Differential Revision: D48667679

fbshipit-source-id: ca01aff1fdc7888e0abcb5a5437b0b6f2231dbd8
---
 backends/xnnpack/operators/node_visitor.py | 5 +++++
 backends/xnnpack/partition/configs.py      | 3 +++
 2 files changed, 8 insertions(+)

diff --git a/backends/xnnpack/operators/node_visitor.py b/backends/xnnpack/operators/node_visitor.py
index e1f12bb51b8..5f4e871f90b 100644
--- a/backends/xnnpack/operators/node_visitor.py
+++ b/backends/xnnpack/operators/node_visitor.py
@@ -230,6 +230,7 @@ def define_tensor(
         # Get new xnn id for tensor value
         ext_id, id_out, flag = self.gen_ids_and_flags(tensor, xnn_graph, quant_params)
         dims = get_shape(tensor)
+        dims = [1] if len(dims) == 0 else dims
 
         # constant values serialize data
         buffer_idx = self.get_serialized_buffer(
@@ -336,6 +337,10 @@ def get_serialized_buffer(
         # Quantize buffer if static data is indeed quantized
         if quant_params is not None and not quant_params.is_dynamic:
             const_val = quant_params.quantize_tensor(const_val).contiguous()
+        else:
+            # ensure that the const is fp32
+            const_val = const_val.to(dtype=torch.float32).contiguous()
+
         if swap_nc_for_depthwise_weights:
             const_val = const_val.permute(
                 dims=((1, 0) + tuple(range(2, const_val.dim())))
diff --git a/backends/xnnpack/partition/configs.py b/backends/xnnpack/partition/configs.py
index a3b66d3fcb4..1a5f567bf43 100644
--- a/backends/xnnpack/partition/configs.py
+++ b/backends/xnnpack/partition/configs.py
@@ -37,6 +37,9 @@
 
 SUPPORTED_MODULES = [
     torch.nn.Conv1d,
+    # TODO(T161981984) recomposed hardswish into a single node
+    torch.nn.Hardswish,
+    torch.nn.Hardsigmoid,
     torch.nn.Conv2d,
     torch.nn.ReLU,
     torch.nn.Sigmoid,

From 93b28d4f6a25f0b869309f8317b7f309feb10682 Mon Sep 17 00:00:00 2001
From: maxren <maxren@fb.com>
Date: Fri, 25 Aug 2023 16:56:19 -0700
Subject: [PATCH 2/3] Use IDs for placeholder/outputs of implicit q/dq nodes

Differential Revision: D48667676

fbshipit-source-id: 19dc3ff786f6a57dd68102bf69acf2cb0e68363e
---
 backends/xnnpack/operators/node_visitor.py | 38 ++++++++++++++--------
 1 file changed, 25 insertions(+), 13 deletions(-)
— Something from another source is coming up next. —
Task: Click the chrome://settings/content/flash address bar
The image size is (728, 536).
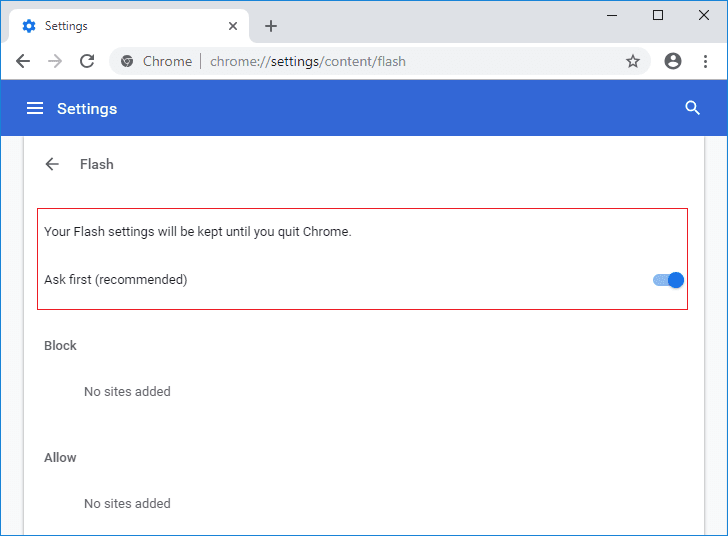Action: pyautogui.click(x=400, y=61)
diff --git a/backends/xnnpack/operators/node_visitor.py b/backends/xnnpack/operators/node_visitor.py
index 5f4e871f90b..4ab0777a6cb 100644
--- a/backends/xnnpack/operators/node_visitor.py
+++ b/backends/xnnpack/operators/node_visitor.py
@@ -130,21 +130,33 @@ def gen_ids_and_flags(
         # This will break if we change the way q/dq are partitioned
 
         # Tensor can still be input if its quantizing node is an input
-        is_input = (self).is_graph_input(tensor)
+        if self.is_graph_input(tensor) or (
+            quant_params.is_input if quant_params else False
+        ):
+            tensor_input = tensor
+            if quant_params:
+                if quant_params.is_input and not self.is_graph_input(tensor):
+                    tensor_input = quant_params.q_input
+            assert (
+                tensor_input in self.external_ids.keys()
+            ), f"Tensor {tensor_input}, is_input. ext_ids: {self.external_ids.keys()}"
+            ext_id = self.external_ids[tensor_input].external_id
+            xnn_graph.input_ids.append(id_out)
+            flag = self.external_ids[tensor_input].io_type
         # Tensor can still be output if its quantizing node is an output
-        is_output = self.is_graph_output(tensor)
-        # handle logic for input/output tensors
-        if is_input or is_output:
+        elif self.is_graph_output(tensor) or (
+            quant_params.is_output if quant_params else False
+        ):
+            tensor_output = tensor
+            if quant_params:
+                if quant_params.is_output and not self.is_graph_output(tensor):
+                    tensor_output = list(tensor.users)[0]
             assert (
-                tensor in self.external_ids.keys()
-            ), f"Tensor {tensor}, is_input: {is_input}, is_output: {is_output}, ext_ids: {self.external_ids.keys()}"
-            ext_id = self.external_ids[tensor].external_id
-            if is_input:
-                xnn_graph.input_ids.append(id_out)
-                flag = XNN_VALUE_FLAG_EXTERNAL_INPUT
-            if is_output:
-                xnn_graph.output_ids.append(id_out)
-                flag = XNN_VALUE_FLAG_EXTERNAL_OUTPUT
+                tensor_output in self.external_ids.keys()
+            ), f"Tensor {tensor_output} is_output: ext_ids: {self.external_ids.keys()}"
+            ext_id = self.external_ids[tensor_output].external_id
+            xnn_graph.output_ids.append(id_out)
+            flag = self.external_ids[tensor_output].io_type
 
         return ext_id, id_out, flag
 

From c5a4e0fd4427547d04a927f6d5ff7008757ffed2 Mon Sep 17 00:00:00 2001
From: Max Ren <maxren@meta.com>
Date: Fri, 25 Aug 2023 16:56:42 -0700
Subject: [PATCH 3/3] add unsupported module list for partitioner (#139)

Summary:
Pull Request resolved: https://github.com/pytorch/executorch/pull/139

For Quantized Mobilenetv3.

Right now decomposed hardswish and hardsigmoid gets partitioned with XNNPACKQuantizedPartitioner2, because they contain simple ops like add, mul, div, etc.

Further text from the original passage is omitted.